Royal Navy officer (1895–1974)

Captain Edmund Geoffrey Abbott, GC (20 July 1895 – 3 April 1974) was a Royal Navy officer and recipient of the Albert Medal, later exchanged for the George Cross.

Abbott was promoted to captain on 5 July 1939.

==Albert Medal==
On 12 March 1920, Abbott was gazetted for his actions on 5 August 1919. His citation read:

The KING has been graciously pleased to approve of the award of the Albert Medal to Lieutenant Edmund Geoffrey Abbott, R.N., for gallantry in saving life at sea.

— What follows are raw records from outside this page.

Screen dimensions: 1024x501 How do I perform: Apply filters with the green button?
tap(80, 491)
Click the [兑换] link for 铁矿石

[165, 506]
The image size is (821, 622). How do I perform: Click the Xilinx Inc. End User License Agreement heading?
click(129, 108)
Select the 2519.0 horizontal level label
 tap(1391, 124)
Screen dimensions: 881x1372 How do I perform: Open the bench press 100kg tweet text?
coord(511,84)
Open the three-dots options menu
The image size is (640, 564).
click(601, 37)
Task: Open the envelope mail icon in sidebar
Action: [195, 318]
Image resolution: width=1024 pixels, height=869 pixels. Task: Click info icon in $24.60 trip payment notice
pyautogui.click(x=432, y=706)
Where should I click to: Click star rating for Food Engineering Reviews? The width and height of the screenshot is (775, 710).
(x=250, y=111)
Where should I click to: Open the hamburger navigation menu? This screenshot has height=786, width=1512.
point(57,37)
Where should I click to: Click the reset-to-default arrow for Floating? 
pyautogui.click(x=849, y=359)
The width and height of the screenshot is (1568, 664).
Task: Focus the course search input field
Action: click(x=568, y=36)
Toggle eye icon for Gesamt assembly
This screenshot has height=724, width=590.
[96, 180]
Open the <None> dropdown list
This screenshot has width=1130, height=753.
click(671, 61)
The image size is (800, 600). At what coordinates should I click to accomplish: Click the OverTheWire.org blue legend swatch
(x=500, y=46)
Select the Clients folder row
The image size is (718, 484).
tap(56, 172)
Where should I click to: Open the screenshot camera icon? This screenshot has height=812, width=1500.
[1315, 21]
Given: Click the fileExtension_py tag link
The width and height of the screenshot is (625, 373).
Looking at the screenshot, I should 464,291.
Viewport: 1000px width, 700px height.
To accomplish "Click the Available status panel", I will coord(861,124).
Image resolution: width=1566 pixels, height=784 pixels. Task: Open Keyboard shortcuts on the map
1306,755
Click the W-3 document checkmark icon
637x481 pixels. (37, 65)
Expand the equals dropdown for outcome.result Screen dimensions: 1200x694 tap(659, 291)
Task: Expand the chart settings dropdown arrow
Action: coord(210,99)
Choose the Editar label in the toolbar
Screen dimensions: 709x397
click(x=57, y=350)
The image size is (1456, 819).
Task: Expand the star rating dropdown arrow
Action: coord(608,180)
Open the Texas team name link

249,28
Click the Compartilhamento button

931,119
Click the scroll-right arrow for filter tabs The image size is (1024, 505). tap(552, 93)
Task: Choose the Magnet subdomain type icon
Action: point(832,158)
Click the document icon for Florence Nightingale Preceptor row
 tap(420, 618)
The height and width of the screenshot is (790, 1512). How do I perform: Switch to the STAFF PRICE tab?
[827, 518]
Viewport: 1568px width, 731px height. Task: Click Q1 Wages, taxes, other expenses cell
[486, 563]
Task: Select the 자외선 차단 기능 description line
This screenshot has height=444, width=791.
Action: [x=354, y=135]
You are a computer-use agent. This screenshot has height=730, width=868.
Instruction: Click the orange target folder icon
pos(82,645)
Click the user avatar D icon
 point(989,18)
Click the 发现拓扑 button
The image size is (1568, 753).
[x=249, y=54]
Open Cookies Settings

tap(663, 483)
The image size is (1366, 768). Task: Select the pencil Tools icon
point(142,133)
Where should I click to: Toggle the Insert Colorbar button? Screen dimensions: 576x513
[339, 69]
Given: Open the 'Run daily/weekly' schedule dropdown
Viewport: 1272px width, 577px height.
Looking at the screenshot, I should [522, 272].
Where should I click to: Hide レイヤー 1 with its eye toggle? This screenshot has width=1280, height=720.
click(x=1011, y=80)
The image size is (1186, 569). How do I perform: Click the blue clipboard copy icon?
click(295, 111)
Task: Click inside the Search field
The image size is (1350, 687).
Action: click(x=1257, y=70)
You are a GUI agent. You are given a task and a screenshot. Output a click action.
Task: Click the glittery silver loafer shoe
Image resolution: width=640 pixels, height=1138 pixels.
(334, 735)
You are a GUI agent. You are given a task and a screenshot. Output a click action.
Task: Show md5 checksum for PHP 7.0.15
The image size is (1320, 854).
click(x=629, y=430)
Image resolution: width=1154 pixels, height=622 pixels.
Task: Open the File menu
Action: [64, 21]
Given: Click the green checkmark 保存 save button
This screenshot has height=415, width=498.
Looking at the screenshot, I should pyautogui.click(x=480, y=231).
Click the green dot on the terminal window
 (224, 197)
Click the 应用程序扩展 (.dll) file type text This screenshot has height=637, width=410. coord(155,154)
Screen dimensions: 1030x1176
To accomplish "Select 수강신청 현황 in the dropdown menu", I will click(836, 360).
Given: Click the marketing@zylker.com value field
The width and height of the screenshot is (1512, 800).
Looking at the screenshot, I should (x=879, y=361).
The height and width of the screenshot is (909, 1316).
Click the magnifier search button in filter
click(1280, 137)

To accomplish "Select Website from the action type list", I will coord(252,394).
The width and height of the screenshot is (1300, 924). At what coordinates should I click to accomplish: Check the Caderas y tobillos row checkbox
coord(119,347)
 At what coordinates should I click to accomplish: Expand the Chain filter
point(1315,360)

The following is an account of the services in respect of which the decoration has been conferred:-

On the 5th August, 1919, an explosion occurred on board the ex-German battleship "Baden" whilst in dry dock at Invergordon.

Lieutenant Abbott immediately proceeded down the hatch to the main deck and saw that smoke was coming from the ladder way tunnel leading down to the shaft passage and after room containing the cooling plant.

Other measures proving ineffectual, he proceeded to the corresponding tunnel on the star-board side, to see whether it was possible to get below and work up to the scene of the explosion from that side.

The starboard tunnel was practically clear of smoke, so he proceeded to the upper deck, collected a party, and descended again through the tunnel to the room containing the cooling plant. He made his way to the port side and found a dockyard workman lying unconscious. Assisted by the party which has accompanied him, Lieutenant Abbott for the body to the upper deck, but life was found to be extinct.

Although greatly affected by the fumes, Lieutenant Abbott called for further volunteers and again proceeded to the rescue of a second man whose groans had been heard, and succeeded in removing him out of danger.

Throughout the proceedings, this officer showed an utter disregard for his own safety, and, in spite of the great difficulty occasioned by the absence of light, was the undoubted means of saving the second man's life.

As the Albert Medal was replaced by the George Cross in 1971, Abbott's post-nominal letters changed from AM to GC at that time.